Keywords: War, Succession, Songs, Words, Rule
Review: This is a story caked in loss. Nehan is someone who has suffered, who has hurt. Whose daughters are dead, whose tongue has been cut out. Who is on the verge of either winning a war and so securing her own obsolescence or else losing a war and securing the destruction of her people. And I love that so much loss hasn’t made her bitter. She’s angry at times, but through it all resilient, and knows that while she is needed to end the conflict, to beat back this invasion, she also needs to stand down afterward. I really appreciate her conviction that because she is a warrior, because that is how she approaches her position, she can’t be the one to guide her nation into a future of peace. She can get them there, but that she has to fight for change. For a chance that someone else will do for peace what she did for war. And I like the complexity of the situation, the precarious place that she’s leaving not only her nation but her adopted son. The boy who must act a man in order to hold a nation together and bring them into a brighter future. One that not even everyone in the nation believes in or wants. Some care only for their own power, and it’s refreshing to see in Nehan someone who is willing to give that up. Someone who is able to trust in a younger generation to do what is right not only for the young but for everyone. It’s a lot of pressure that she’s putting on her son but no more than she has taken on herself for so long. And it recognizes that often the best time to walk away is as early as possible, rather than as late. It’s a powerful piece, full of a fierce determination and a tender love and it. is. Good! So go check it out immediate!

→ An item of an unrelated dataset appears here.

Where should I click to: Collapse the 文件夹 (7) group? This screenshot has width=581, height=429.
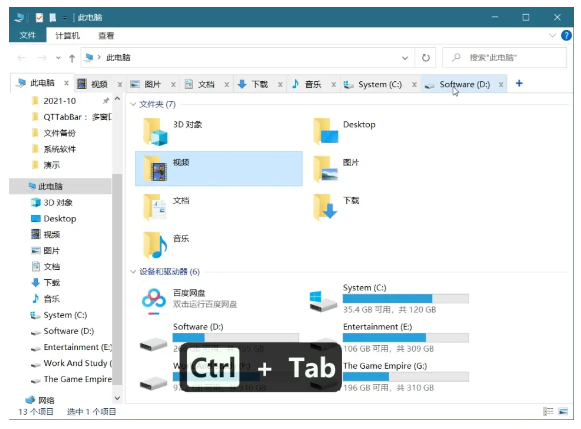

“The Sweetest Fruit of Summer” by R.K. Duncan (6524 words)

No Spoilers: Corra has been raised to be tribute to the king of the band of riders who migrate around a wide plain/desert taking what they can from the peoples in their range. Her role among the riders is not just as trophy, though, but rather a part of something much different, and more complex. And the piece looks at the weight of that roll and the nature of life among the riders and in the places the riders visit, and how these things shape Corra’s intentions, and her dreams. It’s an at-times bloody story that definitely doesn’t look away violence or the cost of it. Everyone expects Corra to fall into line, to see that complying is what’s best for her, when really they’ve helped her see something better still.
Keywords: Tribute, Prophecy, Death, Rule, Betrayal
Review: This story plays with some very loaded and difficult tropes in fantasy. Namely, it looks at a woman who has been essentially sold into marriage to a king of a supposedly violent and barbarous people. It hits near a certain portrayal in a certain popular SFF series/show (hint: it involves dragons), and twists it nicely, refusing to buy into the...romance of being abducted. Because, really, it’s the same kind of mentality that drives some romance works that focus on a woman taken against her will by a powerful man and then pointedly not exactly raped. No, the relationship between Corra and the king, Hadi, is not sexual, though Hadi is painted in rather sexual terms, powerful and in control Again, there’s a whole subgenre out there with titles like “Taken By the Duke” that play to this idea that she is powerless but in not violating her to the fullest he’s somehow proving himself to be decent. And the story walks with this a bit, showing her trying to stay on his good side because of his power, showing him as brutal and ruthless but praising her and giving her gifts and this place in the group that is honored and venerated. It’s a kind of seduction, and I am so glad that the story refuses to actually see it through as working. I love that she rejects that, and instead finds a way to use this system to make something better. Something that rejects both the system that say her sent away as tribute and the system that took her as tribute. She has a plan and a it takes a while but works perfectly, and I think the ending is a rather delightful knife-twist on expectations, allowing Corra to find a way that actually empowers her, that goes around the need for some sort of violent man, and steers a path toward something like justice. It’s not always the easiest story because of the tropes it deals with, but I really appreciate what it does. A great read!